Stated exercise A: Write out the part of the text on the insecurity of the -execdir action from "The -execdir action" up to and including "get run instead.".

Text section:
○ ○ ○
Why is using the '-execdir' action insecure for directory which is in the PATH?

Solution 1:

You could run the wrong program. Someone could make you run their program.

The -execdir action runs your command from the directory that contains the file(s) found. When $PATH contains relative paths, such as . or anything that doesn't start with /, -execdir is insecure because a directory where a file is found (or another directory resolved relative to it) could also contain an executable of the same name as the one you are trying to run. That potentially untrusted executable would then get run instead.

This could be deliberately exploited by another user to cause you to run their program, which might cause harm or breach data security, instead of the program you are trying to run. Or, less often, it might simply result in the wrong program inadvertently being run, even without anyone trying to make the problem happen.

If everything in your PATH environment variable is an absolute path, this error should not occur, even if the directory you're searching and -execdiring from is contained in PATH. (I've checked that this works.) If you believe you don't have any relative directories in $PATH but are still getting this error, please update your question with details including the output of echo "$PATH".

A concrete example.

As an example of what could go wrong, suppose:

  • Alice has . in her $PATH because she wants to be able to run programs in whatever directory she's cd'd to, without bothering to prepend their names with ./.
  • Alice's frenemy Eve has shared /home/eve/shared with Alice.
  • Alice wants statistics (lines, words, bytes) on the .c files Eve has shared with her.
○ ○ ○
Data for processing:
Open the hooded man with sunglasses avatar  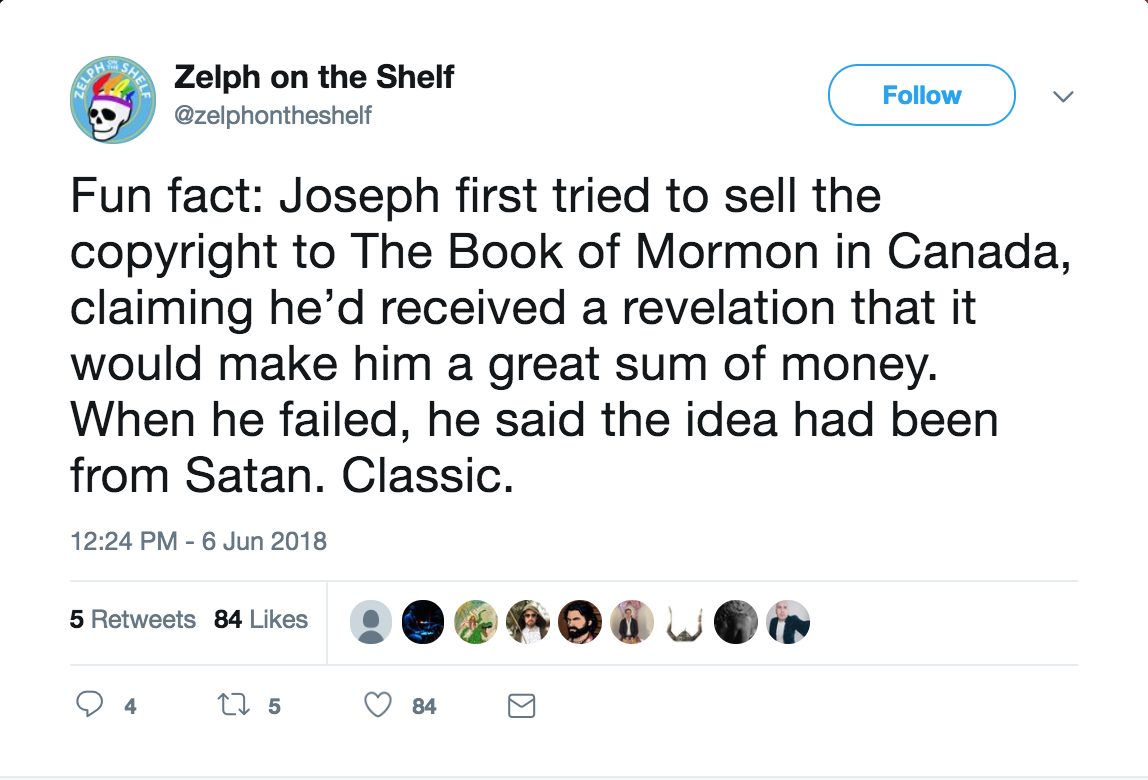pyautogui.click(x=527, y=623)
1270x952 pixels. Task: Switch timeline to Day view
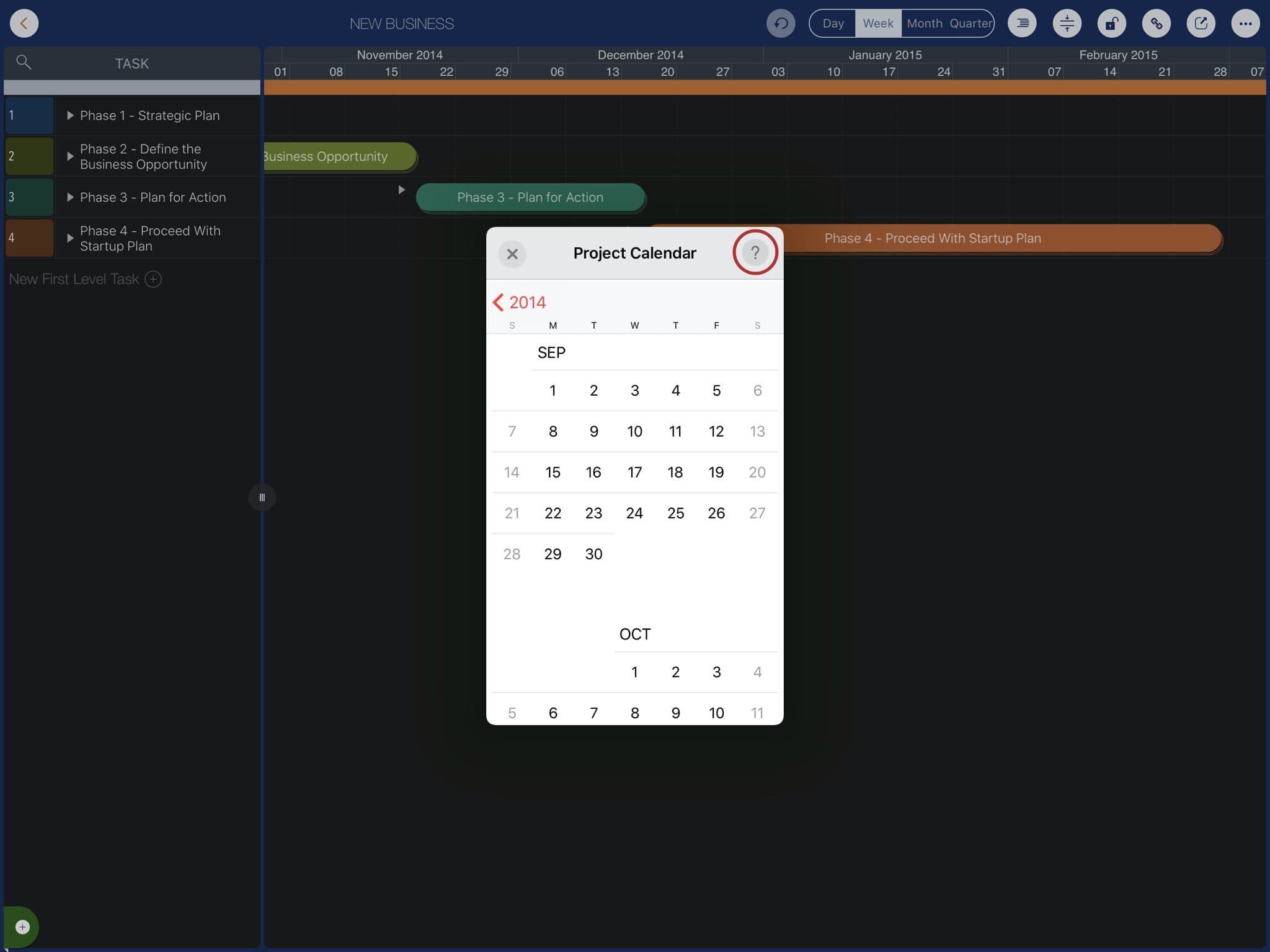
○ ○ ○
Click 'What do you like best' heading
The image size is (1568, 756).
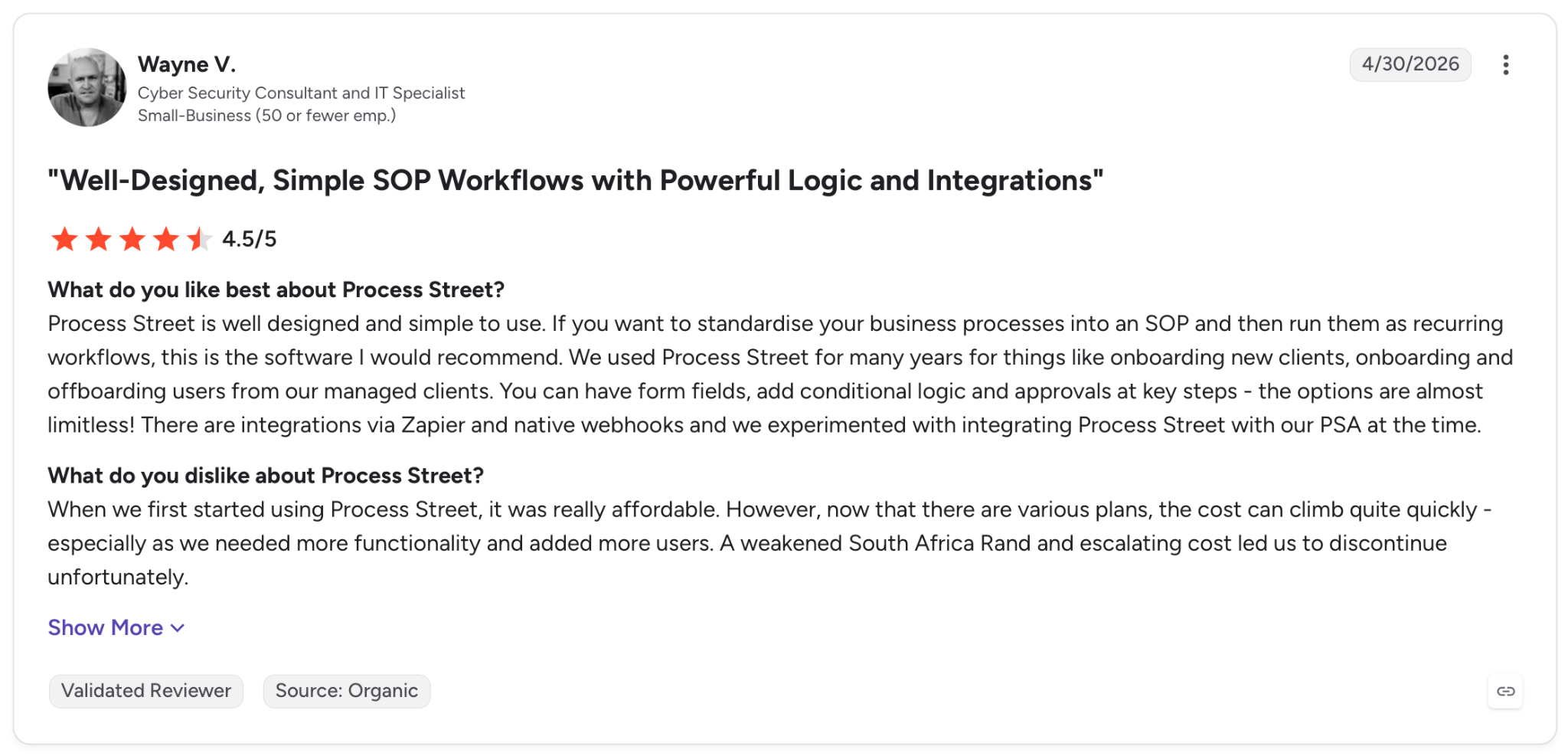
○ ○ ○
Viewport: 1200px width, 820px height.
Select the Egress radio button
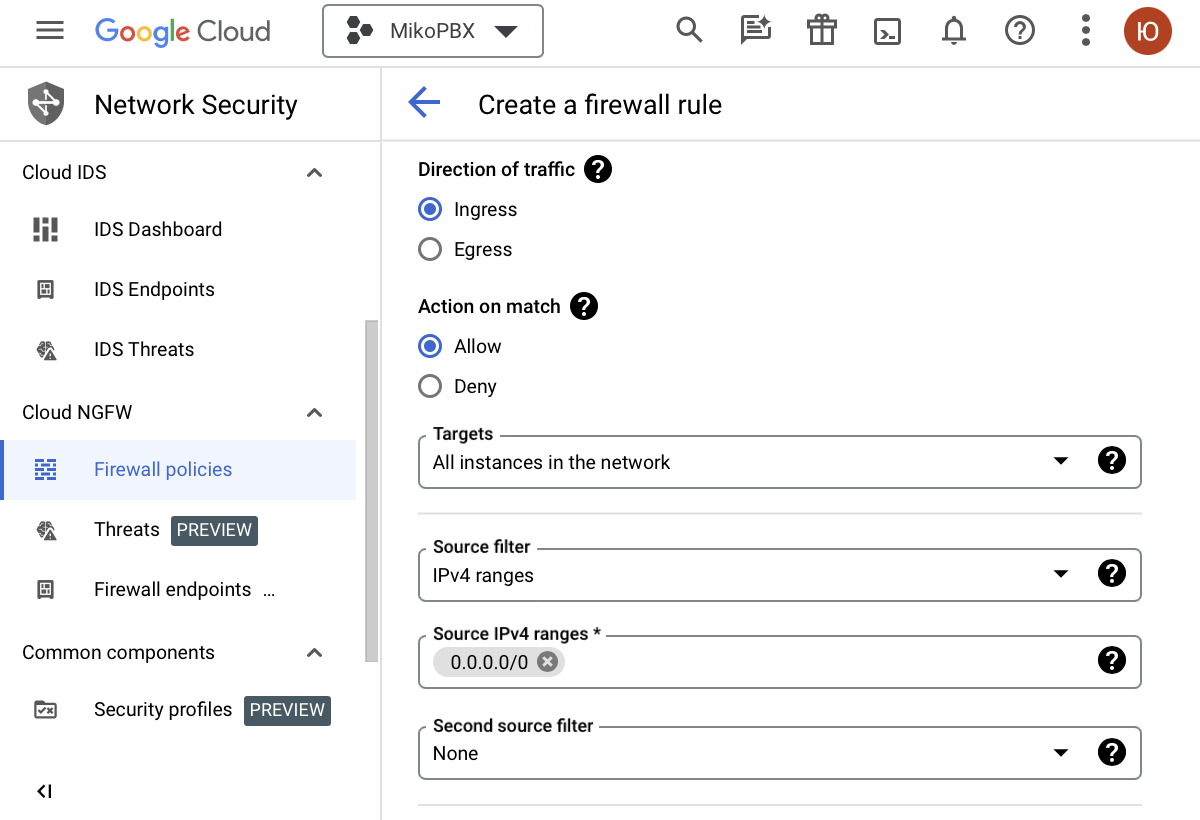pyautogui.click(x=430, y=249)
○ ○ ○
Stated exercise B: Give again the lines of the listing from the line with "Viewport: 1200px width, 820px height." up to and including the line with "pyautogui.click(x=430, y=249)", leaving the pictures out.

Complete response A:
The -execdir action runs your command from the directory that contains the file(s) found. When $PATH contains relative paths, such as . or anything that doesn't start with /, -execdir is insecure because a directory where a file is found (or another directory resolved relative to it) could also contain an executable of the same name as the one you are trying to run. That potentially untrusted executable would then get run instead.

Complete response B:
Viewport: 1200px width, 820px height.
Select the Egress radio button
pyautogui.click(x=430, y=249)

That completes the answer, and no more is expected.